Angle Bisectors are Locus of Points Equidistant from Lines

Theorem

Let $\LL_1$ and $\LL_2$ be straight lines in the plane.

The locus of points which are equidistant from $\LL_1$ and $\LL_2$ are the angle bisectors of $\LL_1$ and $\LL_2$.

Proof

Let $A'SA$ and $B'SB$ be the straight lines $\LL_1$ and $\LL_2$ respectively, intersecting at the point $S$.

Let $E$ denote the set of points equidistant from both $\LL_1$ and $\LL_2$.

Let $F$ denote the set of points on the angle bisectors of $\LL_1$ and $\LL_2$.

We are to show that $E = F$.

First we show that $F \subseteq E$.

Let $P \in F$.

Without loss of generality, let $P$ be on the angle bisector of $\angle ASB$.

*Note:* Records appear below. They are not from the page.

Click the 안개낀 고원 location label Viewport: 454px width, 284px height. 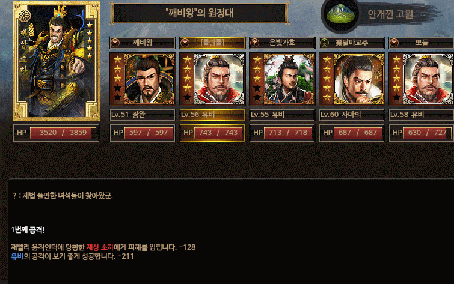[390, 14]
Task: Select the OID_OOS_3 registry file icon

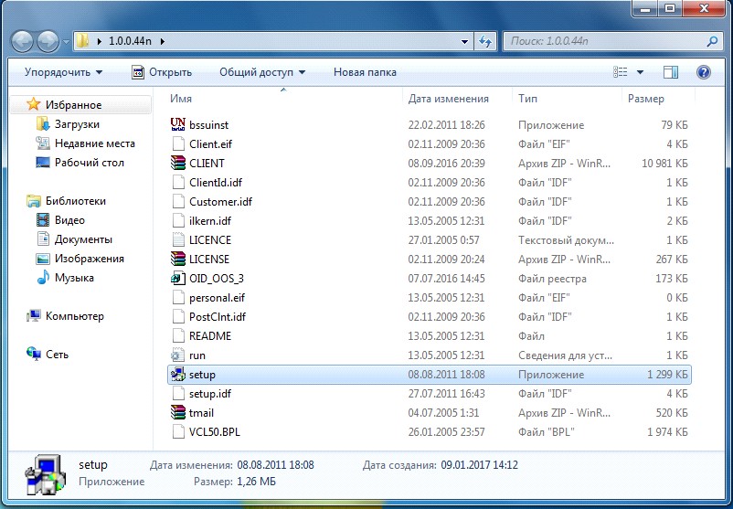Action: click(x=178, y=278)
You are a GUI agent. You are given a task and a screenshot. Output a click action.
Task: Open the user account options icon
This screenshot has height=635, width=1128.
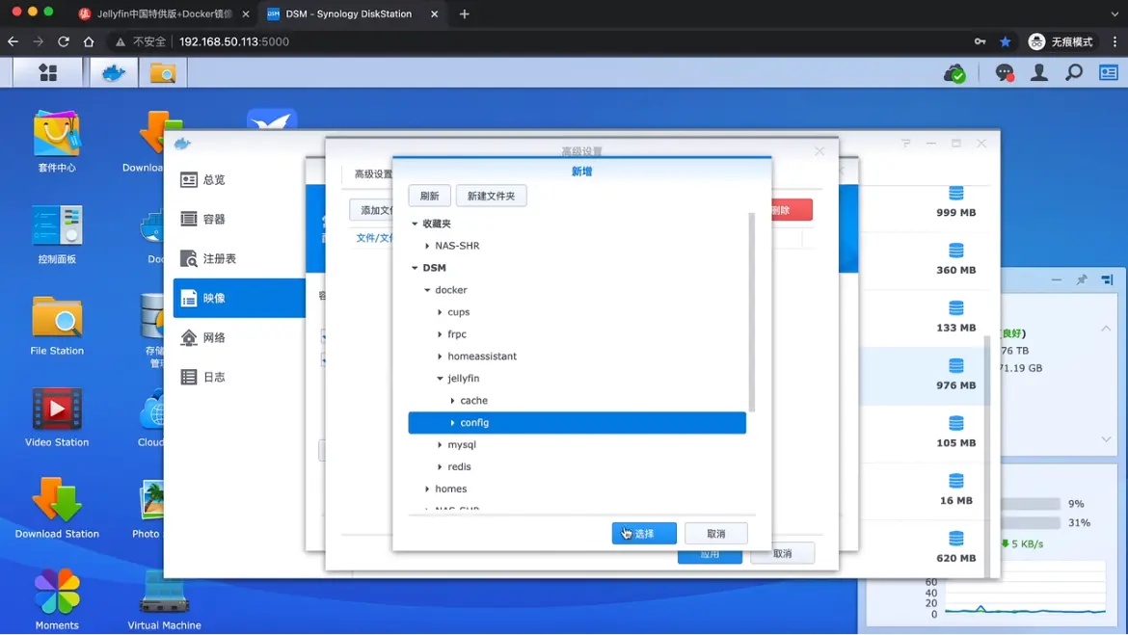(1039, 73)
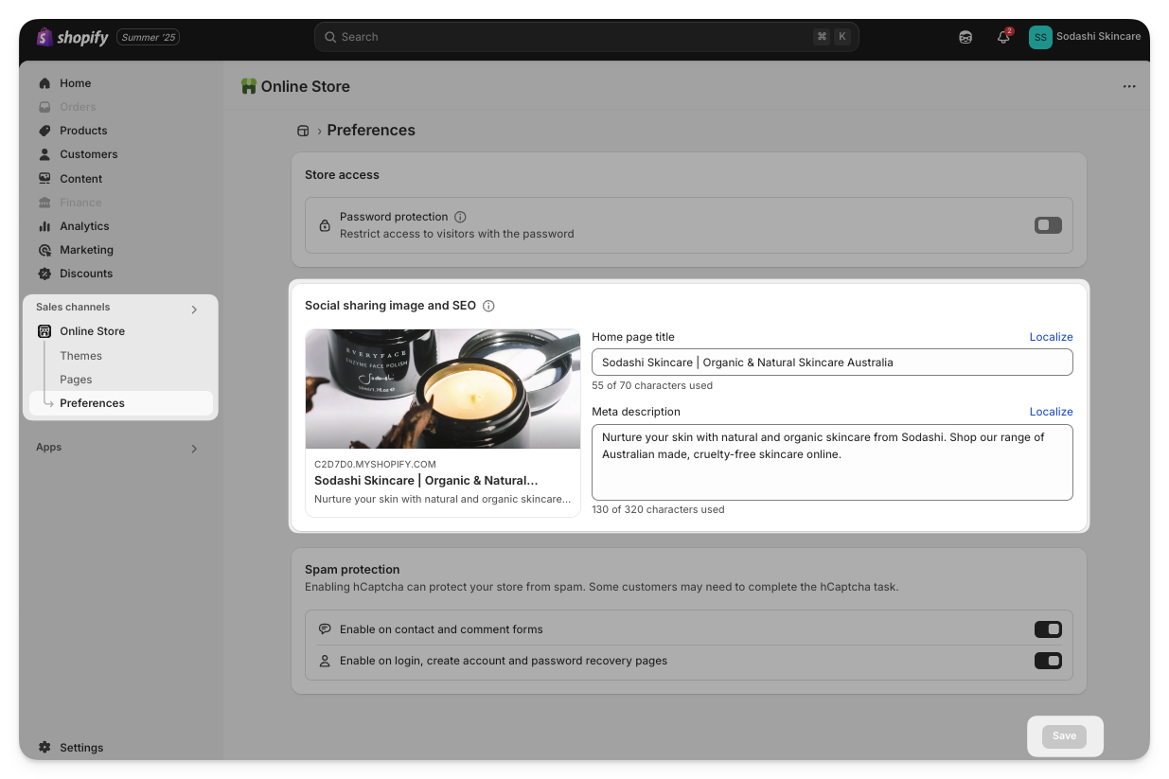Click the Meta description text area
1169x779 pixels.
pos(831,462)
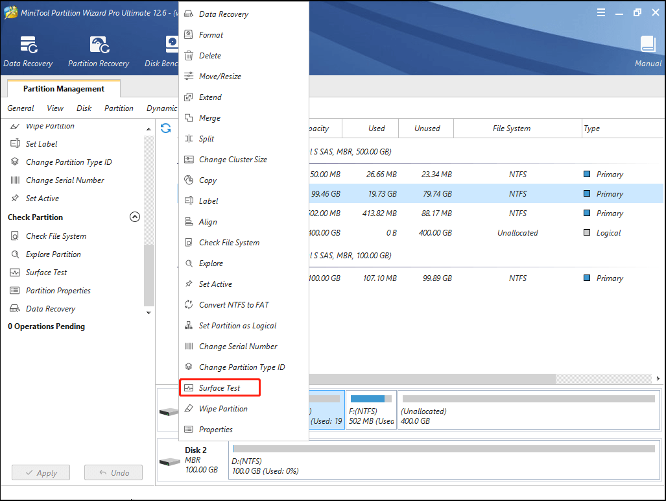666x501 pixels.
Task: Open the hamburger menu at top right
Action: (601, 12)
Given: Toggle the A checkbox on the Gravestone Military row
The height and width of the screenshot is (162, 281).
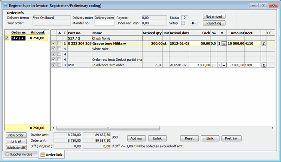Looking at the screenshot, I should [x=53, y=44].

Drop perpendiculars $PM$ from $P$ to $SA$ and $PN$ from $P$ to $SB$.

Because:

$\angle PSM = \angle PSN$

$\angle PMS = \angle PNS$

$PS$ is common

we have that:

$\triangle PSM = \triangle PSN$

and so:

$PM = PN$

That is, $P$ is equidistant from both $\LL_1$ and $\LL_2$ and so:

$P \in E$

The same argument is used mutatis mutandis to show that an arbitrary point $P'$ on the angle bisector of $\angle ASB'$ is also equidistant from both $\LL_1$ and $\LL_2$.

That is:

$P' \in E$

Hence:

$F \subseteq E$

$\Box$

We see immediately that $S \in E$.

As $S$ is on the intersection of $\LL_1$ and $\LL_2$, $S$ is also on their angle bisectors.

Hence $S \in F$.

Let $P \in E$ such that $P \ne S$.

We note that $P \notin \LL_1$ and $P \notin \LL_2$ as that would mean trivially that $P \notin E$.

Drop perpendiculars $PM$ from $P$ to $SA$ and $PN$ from $P$ to $SB$.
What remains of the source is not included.